A Lufthansa, maior companhia aérea da Alemanha, enfrentou uma quinta-feira (12) caótica com a paralisação de pilotos e tripulantes de cabine. A greve resultou no cancelamento de centenas de voos, um novo desafio para a empresa que há anos tenta controlar os custos de sua marca principal.
Em comunicado, a companhia informou que quase 800 voos foram cancelados, afetando os planos de viagem de aproximadamente 100 mil passageiros.
A Lufthansa descreveu o impacto como “extremamente severo e desproporcional” para seus clientes, mas expressou expectativa de retorno à normalidade nesta sexta-feira (13).

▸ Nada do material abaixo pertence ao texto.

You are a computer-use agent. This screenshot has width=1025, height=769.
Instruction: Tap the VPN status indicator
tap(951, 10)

A associação alemã de aeroportos ADV, por sua vez, estimou mais de 460 voos cancelados e cerca de 70 mil passageiros impactados.
Nos principais centros da Lufthansa na Alemanha, os painéis de partida dos aeroportos de Frankfurt e Munique exibiam a maioria dos voos cancelados para o dia, incluindo destinos internacionais.

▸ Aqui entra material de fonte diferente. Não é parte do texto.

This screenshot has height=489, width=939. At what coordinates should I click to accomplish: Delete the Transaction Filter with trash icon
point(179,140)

A Lufthansa havia comunicado previamente que tentaria realocar os passageiros em suas outras companhias aéreas ou parceiras antes do restabelecimento completo dos serviços na sexta-feira.

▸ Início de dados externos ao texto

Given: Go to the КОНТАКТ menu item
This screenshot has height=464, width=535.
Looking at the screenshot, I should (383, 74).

Impacto em grande eventos e impasse nas negociações
A paralisação, organizada pelo sindicato dos pilotos VC e pelo sindicato dos tripulantes de cabine UFO, ocorreu em um momento de grande movimentação na Alemanha.
Coincidentemente, o Festival de Cinema de Berlim (Berlinale) teve início na capital alemã na quinta-feira, e políticos e oficiais militares se reúnem para a Conferência de Segurança de Munique, que começará na sexta-feira.
Os pilotos, representados pelo sindicato VC, estão em conflito com a Lufthansa e sua divisão de carga por questões de aposentadoria.
Após uma votação no ano passado, o sindicato declarou-se pronto para a greve, buscando pressionar a empresa por benefícios de aposentadoria mais generosos. As negociações foram retomadas, mas têm sido intermitentes e sem resultados.
A Lufthansa, que já descreveu sua principal companhia aérea como um “filho problemático”, afirma não ter margem financeira para atender às demandas.
Paralelamente, o sindicato UFO dos tripulantes de cabine convocou seus membros da subsidiária Lufthansa CityLine para a greve, protestando contra o planejado encerramento de suas operações de voo e a “contínua recusa do empregador em negociar um plano social coletivo”.